• Pie
    1k
    Pretty good tour of Sellars on the given for those who might prefer videos to books:
    https://www.youtube.com/watch?v=Bwyc6QCl9Is

    This is more bite-sized and casual: https://www.youtube.com/watch?v=3uUYeZu1DIQ


    Here's a different, linguistic point that seems relevant.
    We begin with the question of whether there is a realm beyond my "immediate experience." Does the Empire State Building continue to exist even when I am not looking at it? If either of these questions can be asked, then there must indeed be a realm beyond my experience. If I can ask whether there is a realm beyond my experience, then the answer must be yes. The reason is that there has to be a realm beyond my experience in order for the phrase 'a realm beyond my experience' to have any meaning. ... The assertion 'There is realm beyond my experience' is true if it is meaningful, and that is precisely what is wrong with it. There are rules implicit in the natural language as to what is semantically legitimate. Without a rule that a statement and its negation cannot simultaneously be true, for example, the natural language would be in such chaos that nothing could be done with it. An example of implicit semantics is the aphorism that "saying a thing is so doesn't make it so." This aphorism has been carried over into the semantics of the physical sciences: its import is that there is no such thing as a substantive assertion which is true merely because it is meaningful. If a statement is true merely because it is meaningful, then it is too true. It must be some kind of definitional trick which doesn't say anything. And this is our conclusion about the assertion that there is a realm beyond my experience. Since it would be true if it were meaningful, it cannot be a substantive assertion.
    ...
    The methodology of this essay requires special comment. Because we are considering ultimate questions, it is pointless to try to support our argument on some more basic, generally accepted account of logic, language, and cognition. After all, such accounts are being called into question here. The only possible approach for this essay is an internal critique of common sense and the natural language, one which judges them by reference to aspects of themselves.

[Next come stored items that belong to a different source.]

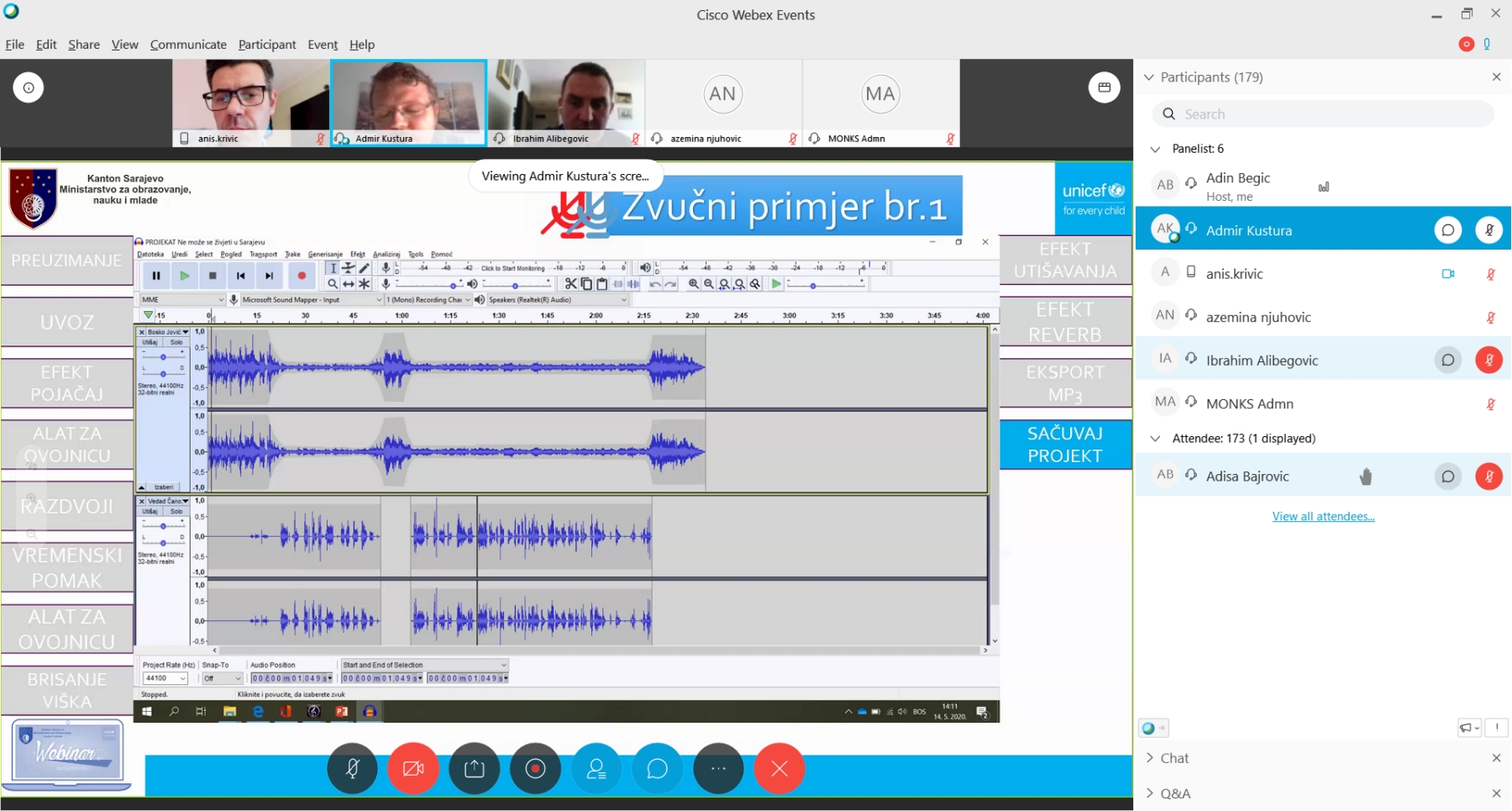Open more options with the three-dots button
Screen dimensions: 1512x811
pos(718,768)
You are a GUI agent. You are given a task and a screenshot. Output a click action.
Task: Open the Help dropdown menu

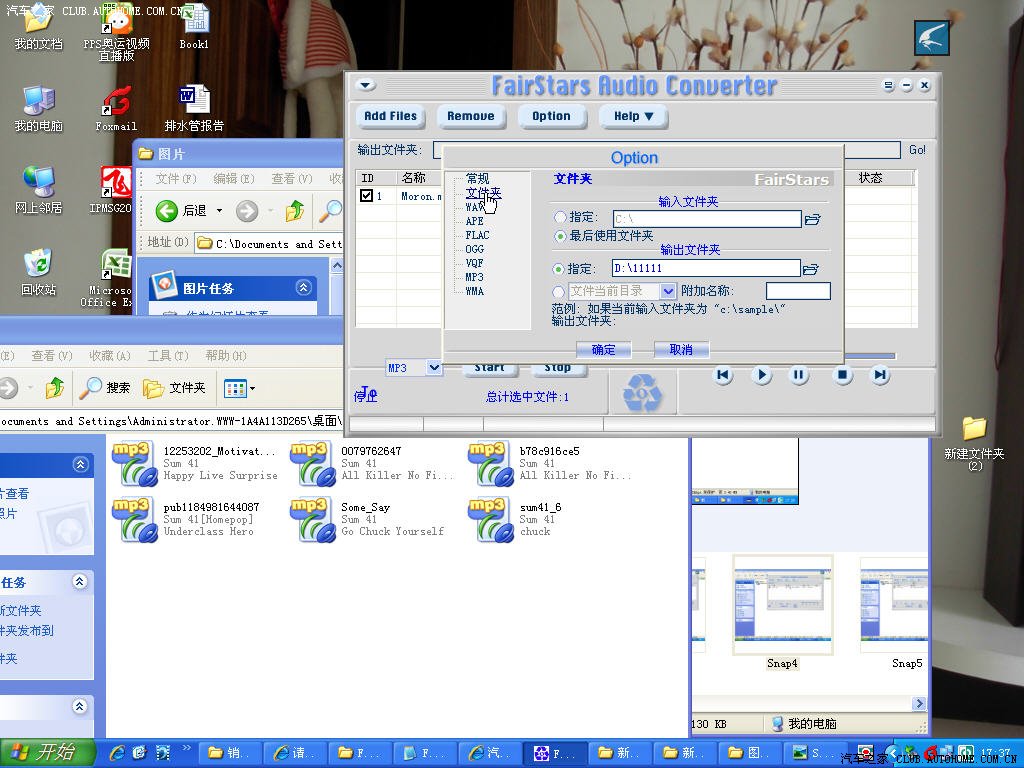point(633,116)
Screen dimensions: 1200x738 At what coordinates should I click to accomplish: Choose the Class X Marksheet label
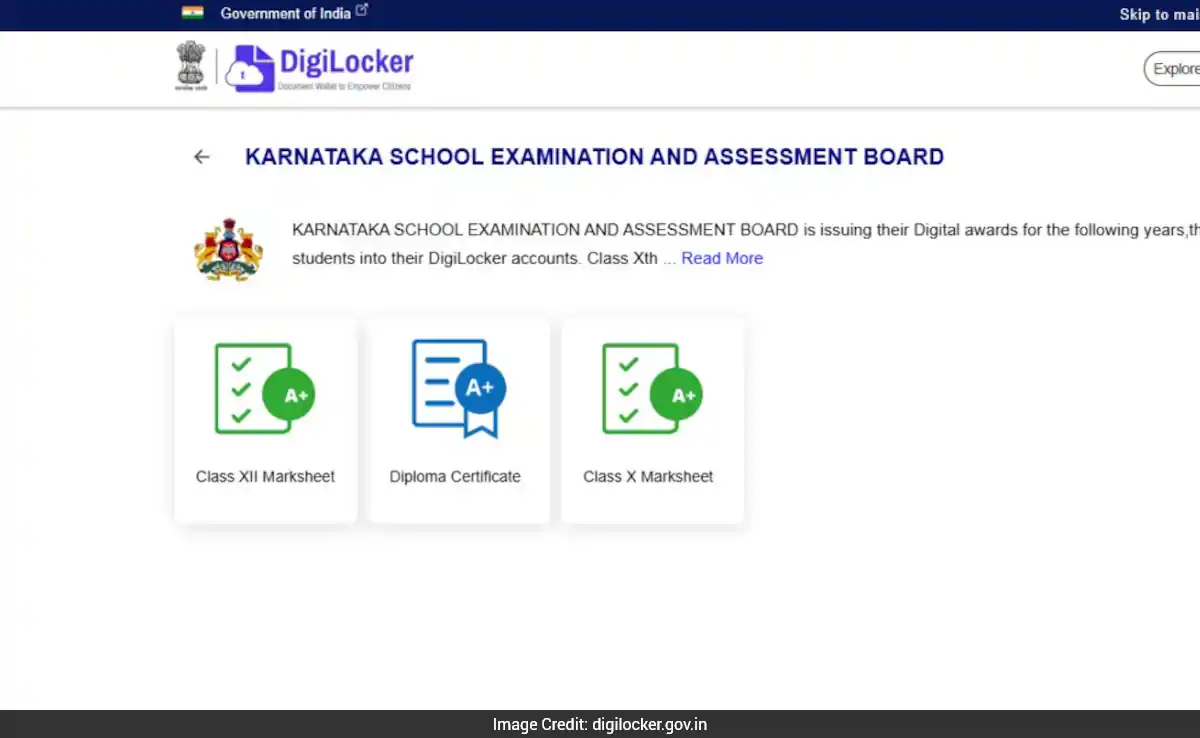[648, 477]
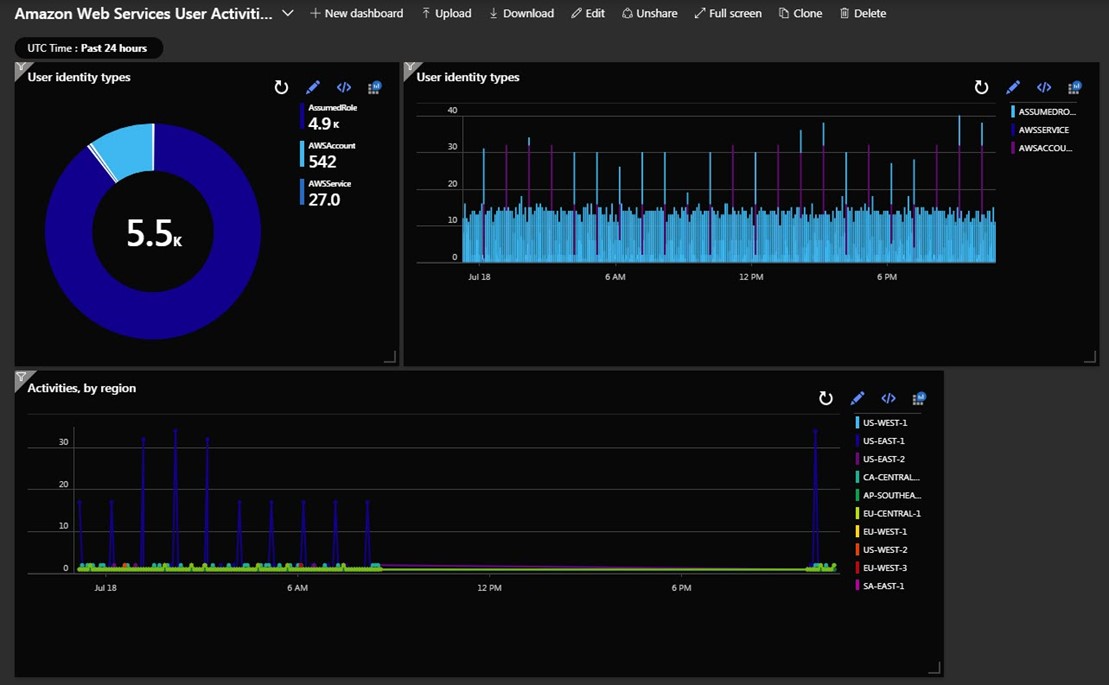Image resolution: width=1109 pixels, height=685 pixels.
Task: Click the pencil on Activities, by region tile
Action: 857,398
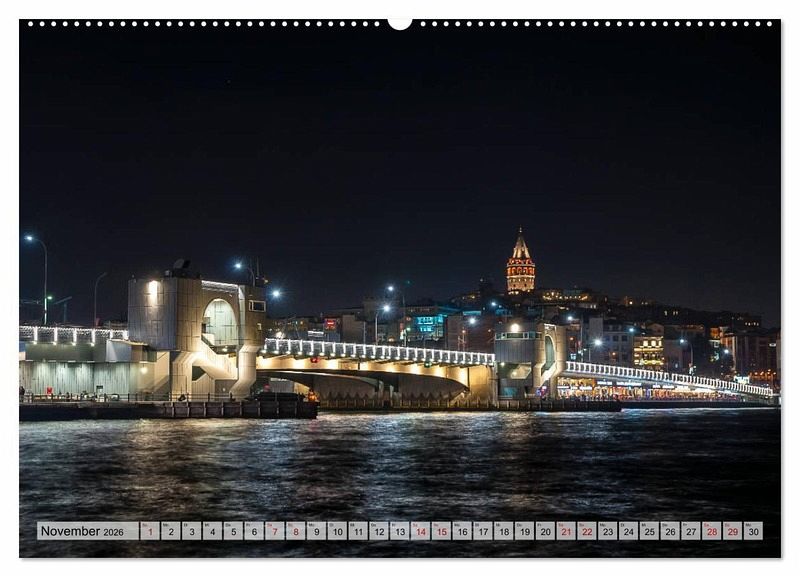The width and height of the screenshot is (800, 577).
Task: Select day 7 in the calendar strip
Action: tap(275, 531)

    As an example of the application of our initial result to specific questions of belief, consider the question of whether the Empire State Building continues to exist when I am not looking at it. If this question is even meaningful, then there has to be a realm in which the nonexperienced Empire State Building does or does not exist. This realm is precisely the realm beyond my experience. The question of whether the Empire State Building continues to exist when I am not looking at it depends on the very assertion, about the existence of a realm beyond my experience, which we found to be nonsubstantive. Thus, the assertion that the Empire State Building continues to exist when I am not looking at it must also be considered as nonsubstantive or meaningless, as a special case of a definitional trick.
    — Flynt
    http://www.henryflynt.org/philosophy/flawbelief.html
  • Pie
    1k
    Solipsism basically boils down to cogito ergo sum (re René Descrates). The only truth that we're absolutely sure of is our own existence as minds. The rest of what we experience, the so-called material world, including but not limited to other minds, could be a hallucination/illusion.

    How do you respond?
    Agent Smith

    This is semantically confused or incoherent. As I've mentioned several times, the concepts of the truth and certainty have no function or significance outside of a plurality of members who make, criticize, defend, and justify claims. Consider how concepts like 'illusion' could have purchase in the first place. The illusory depends on contrast with the real. In our shared world, maybe you just dreamed that you returned that library book, but in fact you didn't, and that's why you are fined. That you at least dreamed returning it might be used to explain your behavior as you pay the fine, to contrast what happened with the possibility that you were just careless about others' needs.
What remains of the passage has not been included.